# restoring antique saw handle



## yrob (May 26, 2008)

So, I scored a nice backsaw on ebay. Blade is in excellent condition, I just have to replace a split nut and restore the handle shown in the pic below. How would you go about restoring the wood ?


----------



## dkirtley (Mar 11, 2010)

What needs restoration? It looks to be in quite good shape to me.

If you want it to look new, you can sand it and go with some BLO and after a few coats, it will look good.

As is, I would just scrub it and wax it and use it.


----------



## WayneC (Mar 8, 2007)

Paul Sellers has a couple of real nice blog entries on restoring saw handles.
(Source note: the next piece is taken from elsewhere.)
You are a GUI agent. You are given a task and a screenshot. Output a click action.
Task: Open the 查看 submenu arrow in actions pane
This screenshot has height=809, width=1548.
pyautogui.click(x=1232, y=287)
http://lumberjocks.com/PaulSellers/blog/23622
http://lumberjocks.com/PaulSellers/blog/23623
http://lumberjocks.com/PaulSellers/blog/23634

Mads did a blog as well
http://lumberjocks.com/mafe/blog/series/4083


----------



## yuri (Jul 14, 2008)

For the handle you can check

http://lumberjocks.com/yuri/blog/22272


----------



## tirebob (Aug 2, 2010)

I Just did a light sand and a little BLO on an old Disston D23 I picked up and it ended up looking great! Keep a lot of the old user marks etc but cleaned up beautifully…


----------